» YOUR TASK:
Please say how many lines of the entries below contain the word "Select", and leave out everything else.

» ENTRIES PROVIDED:
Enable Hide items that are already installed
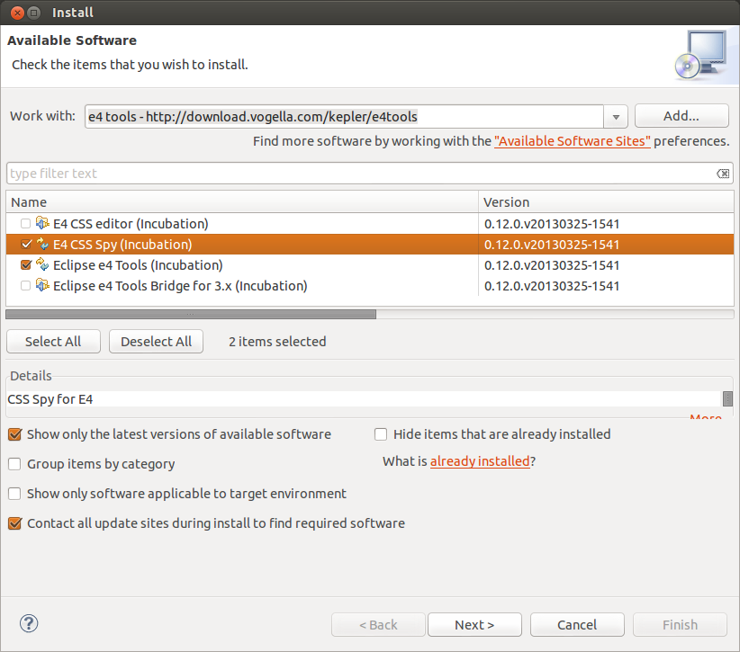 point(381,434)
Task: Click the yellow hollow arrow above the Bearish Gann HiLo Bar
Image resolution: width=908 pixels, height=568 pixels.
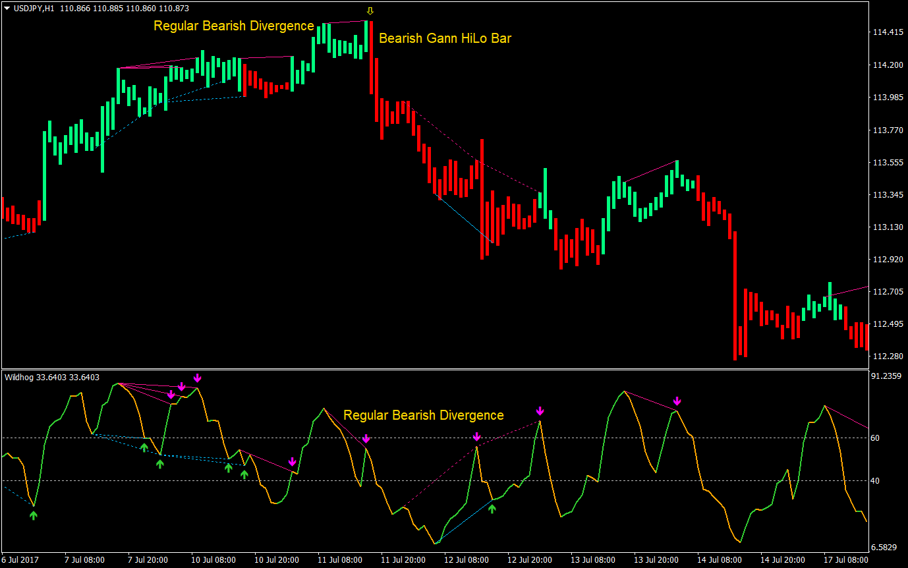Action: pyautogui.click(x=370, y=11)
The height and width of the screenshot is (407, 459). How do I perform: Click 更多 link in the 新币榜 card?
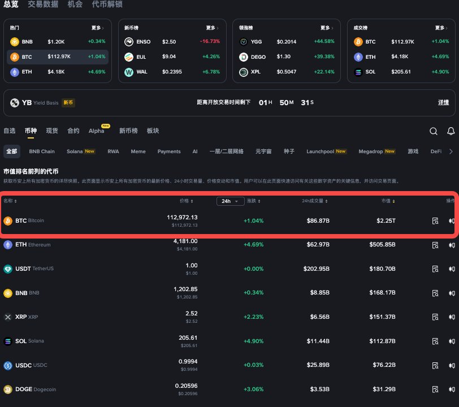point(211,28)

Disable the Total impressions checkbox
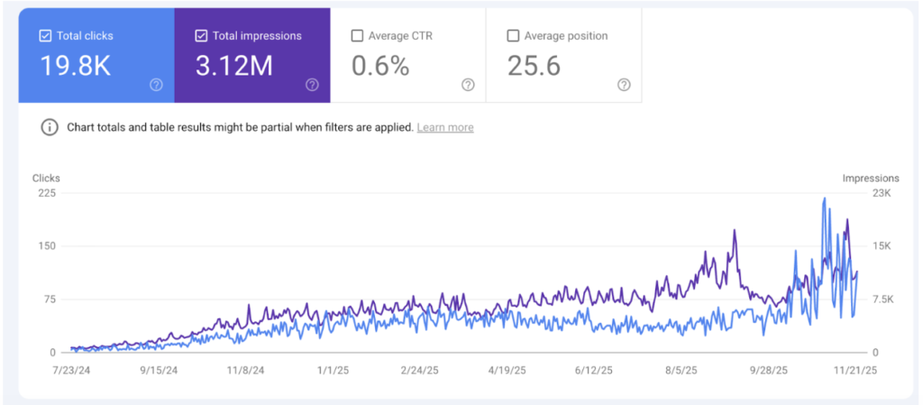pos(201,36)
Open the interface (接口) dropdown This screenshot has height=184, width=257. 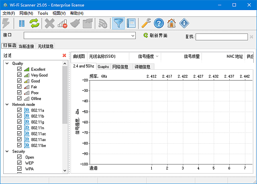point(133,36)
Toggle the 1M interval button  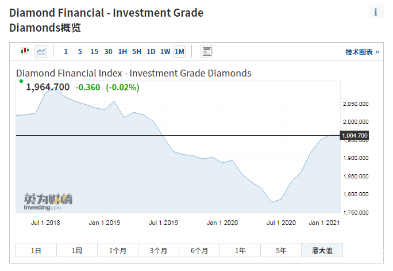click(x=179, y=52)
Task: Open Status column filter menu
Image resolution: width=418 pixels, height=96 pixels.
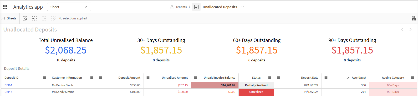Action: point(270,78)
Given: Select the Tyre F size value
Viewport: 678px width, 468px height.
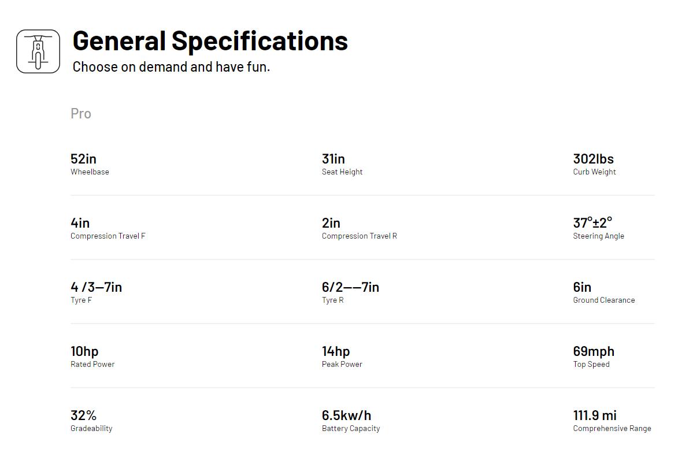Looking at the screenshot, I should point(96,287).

...

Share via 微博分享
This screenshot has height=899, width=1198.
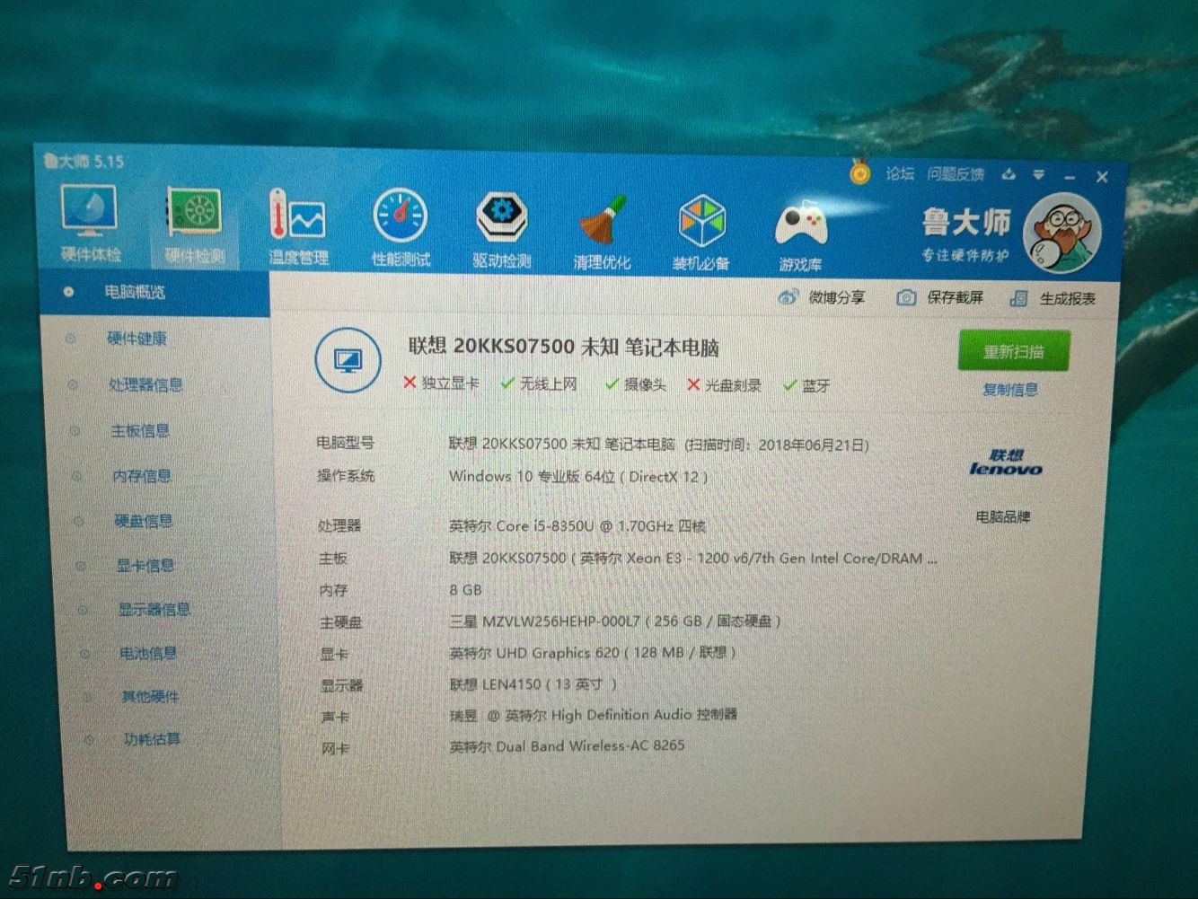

--

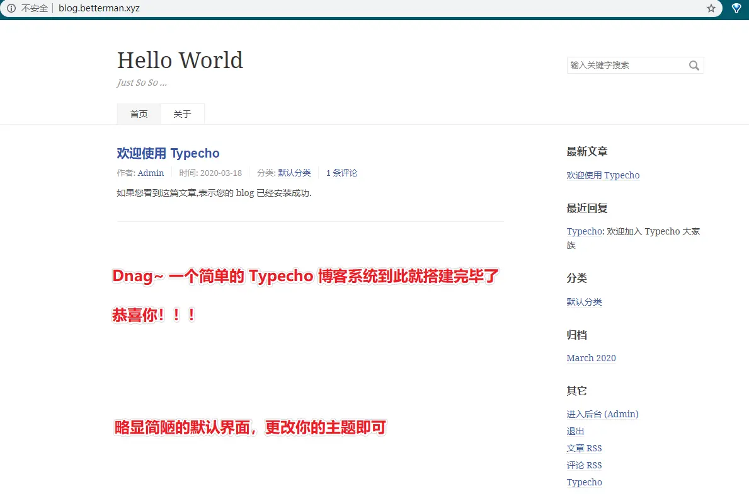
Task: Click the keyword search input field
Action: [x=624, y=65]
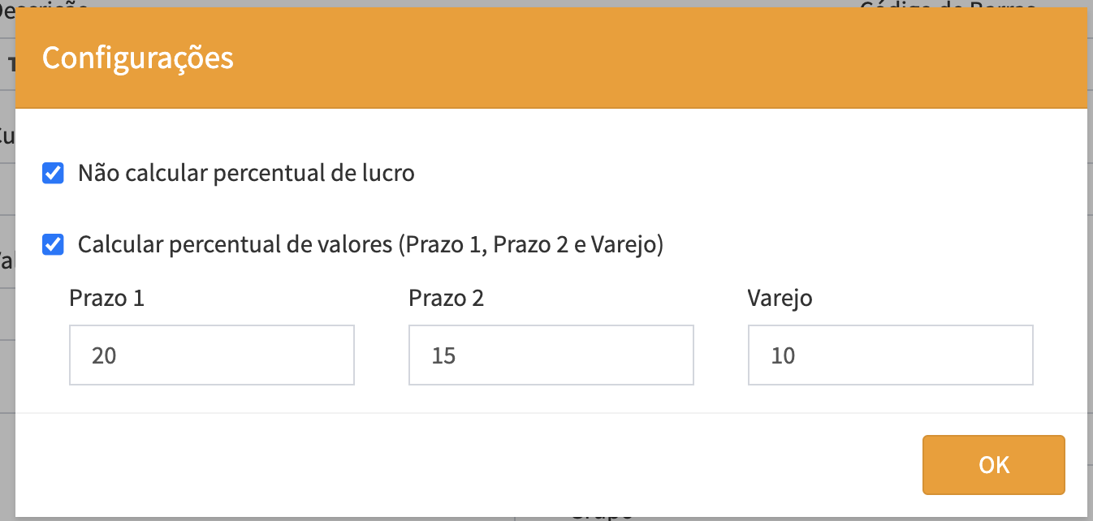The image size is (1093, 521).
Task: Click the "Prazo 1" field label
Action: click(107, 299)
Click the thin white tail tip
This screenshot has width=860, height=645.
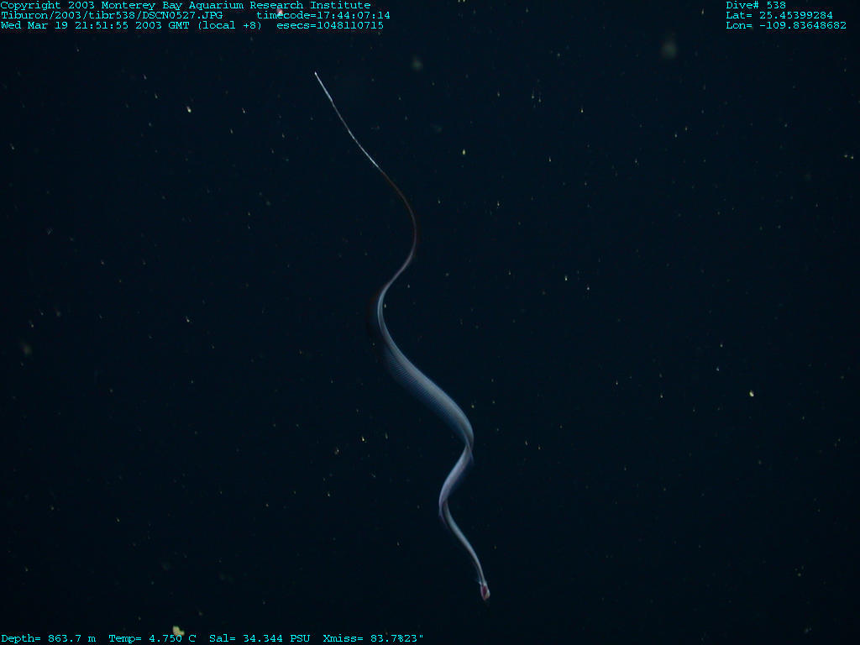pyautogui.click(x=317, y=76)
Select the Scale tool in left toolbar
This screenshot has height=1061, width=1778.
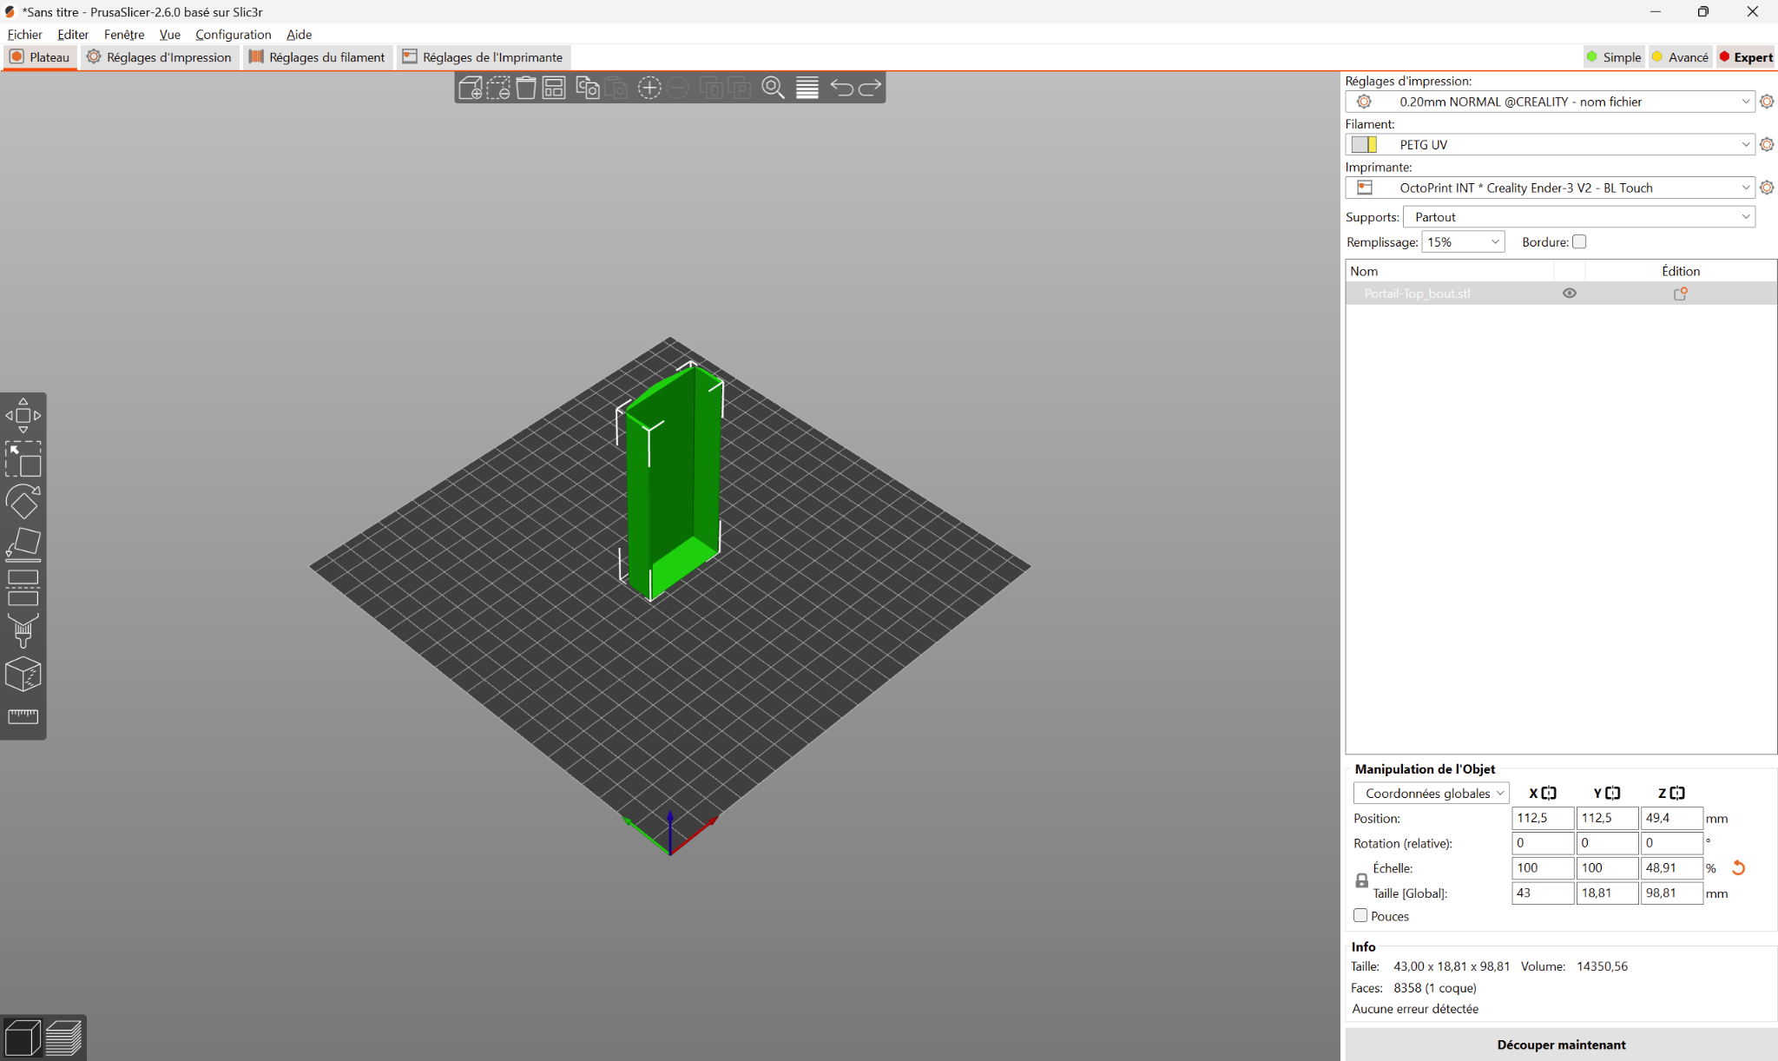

» EXERCISE RESULT:
2